Data-Driven Decision Making: Using Data To Fuel Growth

Last Updated: April 6, 2021

With the exponential growth of data, organizations are consistently looking for the best possible ways to capitalize on it to drive business decisions. Regardless of size, sector, or type, every company is trying to have a data strategy for competitive advantage. Be it Sales, Service, Human Resources, or any other department, companies are expanding data-driven efforts to boost sales, deliver personalized customer experiences, nurture relationships, and improve their products.

What is Data-Driven Decision Making?

Gone are the days when businesses relied solely on intuition and gut feel. While “gut-feeling” can definitely prove useful in some cases, when a business is at stake, trusting inner voice blindly can lead to disastrous results. This is where Data-Driven Decision Making (DDDM) comes into the picture. 

Data-Driven Decision Making or “DDDM” is the process of making informed decisions and business strategies through deep analysis of available data. Essentially it involves data collection cleansing, mining historical data, data analytics to make better decisions in the future. However, with the development of data science and powerful business intelligence tools, this process has been made simpler.

Benefits of Data-Driven Decision Making

1. Informed strategies 

One of the most explicit benefits of establishing data-driven decision-making methodology is the confidence it brings in implementing and testing business strategies. It also dramatically increases the speed of decision making when the strategies are based on data and facts.

2. Continuous Improvement

Data-based decision-makers are constantly aiming for improvements. Organizations that strive to measure performance and business outcomes are always looking to perfect their operations, processes, and new products continuously. For example – In the Healthcare and Logistics industry, using Big Data analytics can bring light to new opportunities for streamlining resource flows and production that can ensure continuous improvement in a shorter time-frame.

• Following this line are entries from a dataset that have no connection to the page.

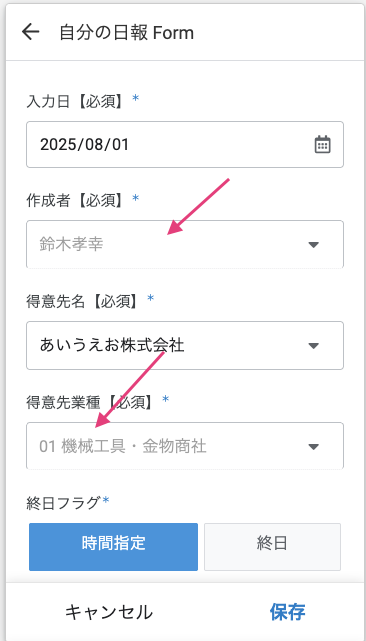Expand the 得意先名 dropdown arrow
Image resolution: width=366 pixels, height=641 pixels.
click(313, 345)
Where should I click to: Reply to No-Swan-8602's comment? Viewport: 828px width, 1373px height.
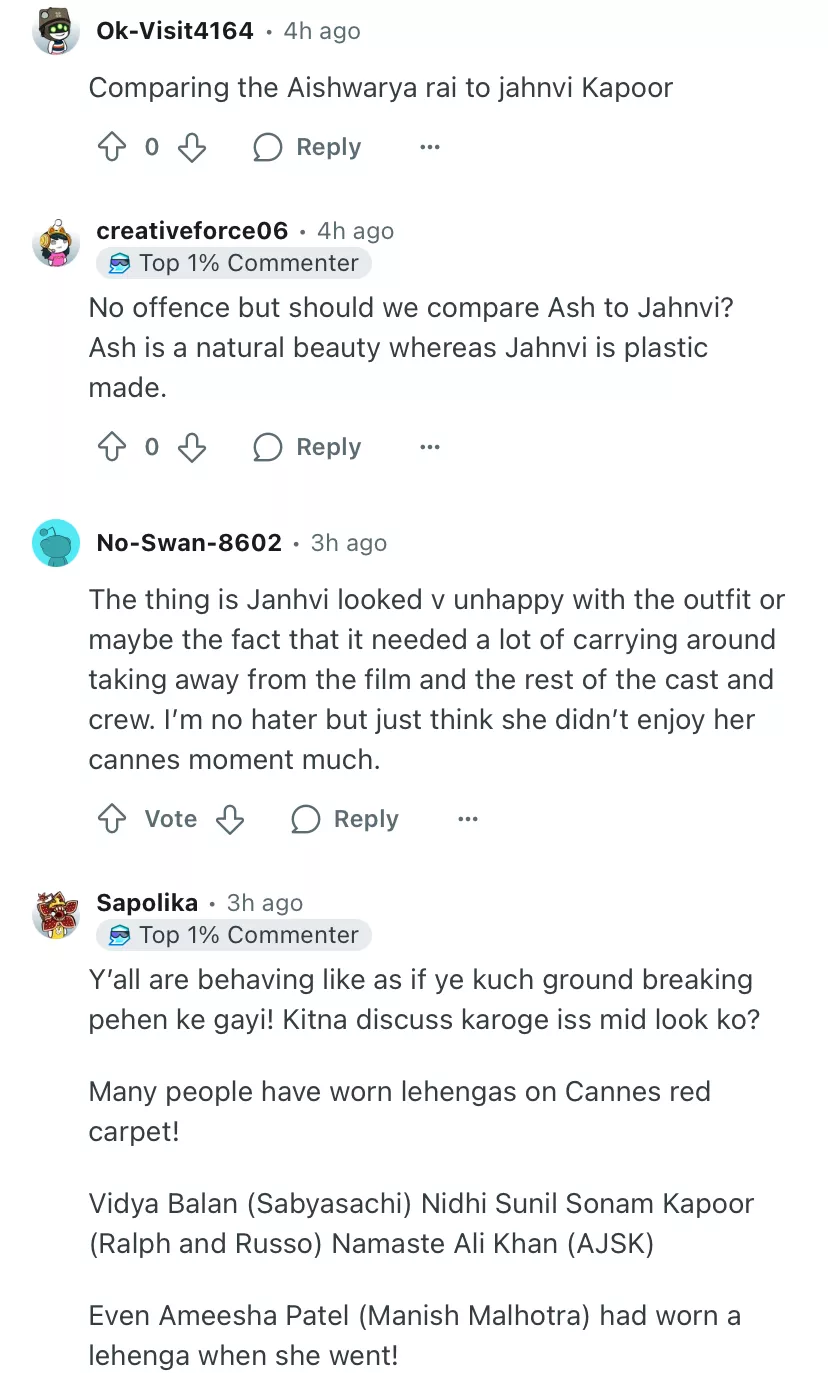coord(345,820)
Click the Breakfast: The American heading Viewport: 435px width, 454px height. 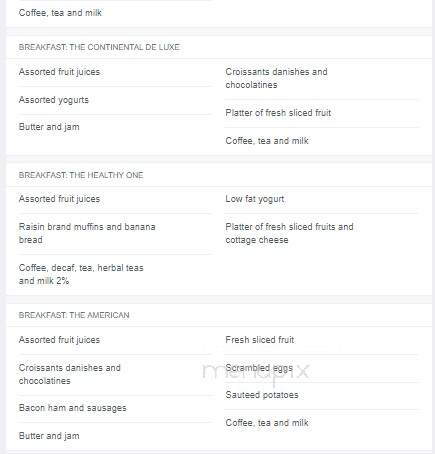pyautogui.click(x=74, y=315)
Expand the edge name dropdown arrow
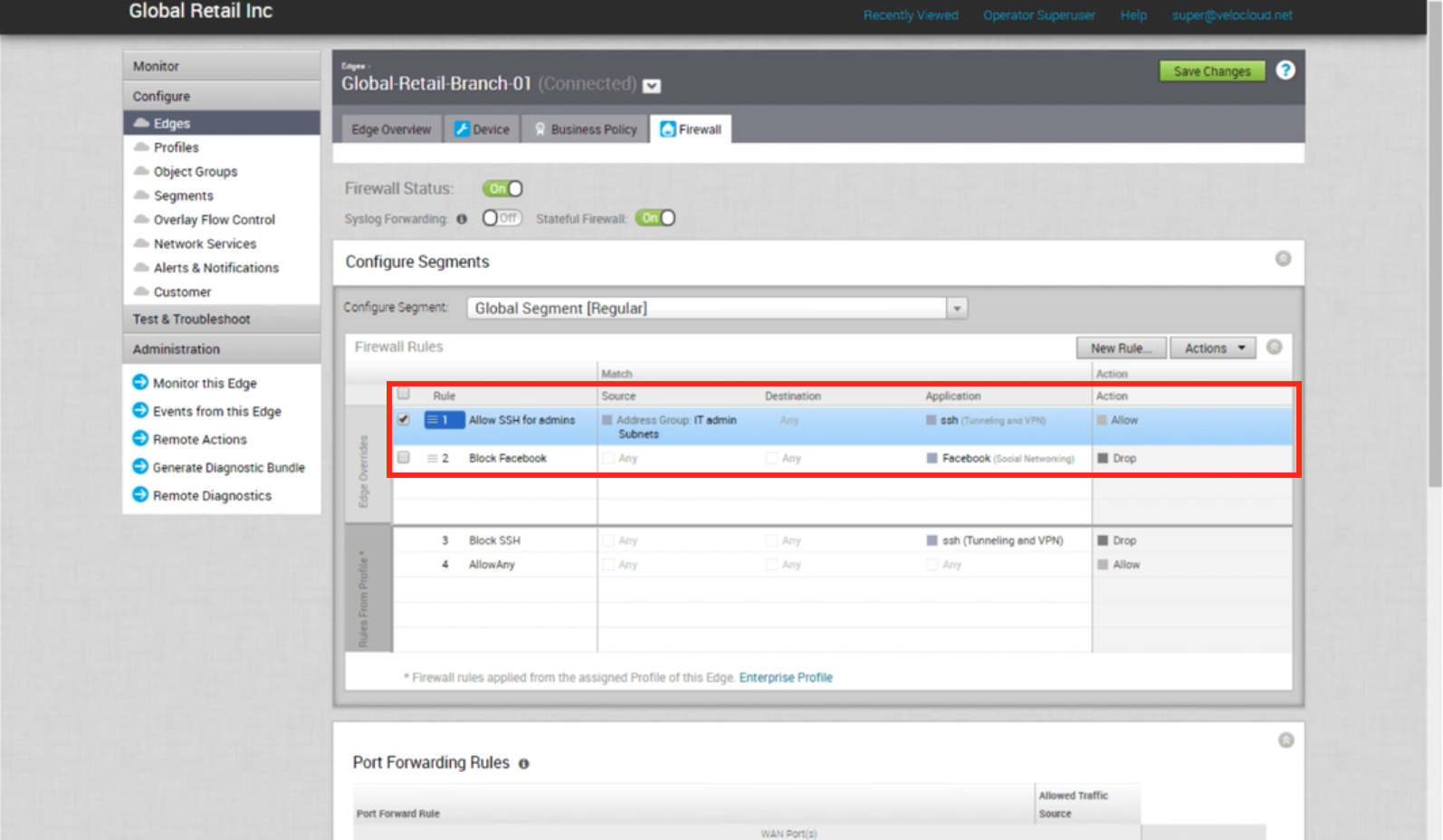Screen dimensions: 1443x840 [652, 86]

3. Greater Transparency and Accountability

Another key benefit of using DDDM is that it leads to improves transparency and accountability for teams within the organization. This greatly improves teamwork and staff engagement. When fostering a data-driven culture at the workplace, the onus of visible company’s growth is placed on each team member who works towards a shared goal, making everyone a stakeholder. This helps nurtures relationships, improves collaboration, easier communication, and team cohesion tighter.

5 Steps to get started on Data-Driven Decision Making

1. Set meaningful goals

The first step in becoming more data-driven is making a conscious decision to be more analytical and setting goals. Establishing realistic KPIs (Key Performance Indicators) and metrics can set your organization up for success. Identifying the business questions that you want to answer to achieve your organizational goals will not only make the next steps more structured but also reduce wasting resources.

For example – if you are looking to improve customer service initiatives through the IVR system in the next quarter, a KPI could be tied to the amount of inbound ticket inflow through that channel.

2. Collect data 

Once you have the necessary goals set, the next step is to collect the right data. Be prepared to collect raw data from multiple sources and once you have an idea of the breadth of data sources, start the process of cleaning and data preparation. Some sources you can find a goldmine of data are:

  • Customer Relationship Management software
  • Helpdesk Ticketing System
  • Workforce Management System
  • Surveys and Customer Feedback system
  • Website and Social Media Analytics
  • Excel and CSV files

For our example above, the best data for customer interaction would come from a helpdesk ticketing system and surveys. Finding common variables among each dataset be a tedious task,  so investing in a self-service unified business intelligence platform can come handy.

3. Analyze Data

Once you have the data you need, the next steps are to take a look at the historical data and try to identify patterns or trends. Using a powerful Business Intelligence system can make the extraction of meaningful insights and analytical reports a more seamless experience. Visual elements like charts, graphs, can help teams more effectively see and understand trends and outliers. You can compare data over the last few quarters to see what call wait times look like or how many abandoned calls have affected the CSAT score.

4. Draw Conclusions and Strategize

Visualizing your data is crucial to DDDM as it brings life to your findings. Using a stacked bar chart for comparative analysis or a Map chart data visualization to see what areas of the country you get most tickets from can help you find trends that can help answer to longer wait times. Through these analytical reports, you can create a stronger and data-backed plan of action to put your decision into practice. It is also vital to foster an environment for collaboration, hence sharing your reports and dashboards is imperative.

5. Measure Success and Evolve

The process of being data-driven doesn’t end at only drawing conclusions. Great leaders learn from their initiatives and efforts. They measure both successes and failures. With continuous data analysis and repeating the above steps, you can use data to create new and better KPIs or set higher benchmarks for existing ones.

Bottom Line

With the goal to successfully move towards digital transformation, companies need to do their due diligence and make data their best friend. If embraced by everyone in an organization, real-time data becomes a critical enterprise asset. After all, nothing is more persuasive than hard facts when it comes to the decision-making process. Getting started on the Data-driven decision-making journey can seem daunting at first but with a great team and system, It could be the technique you need to fuel growth.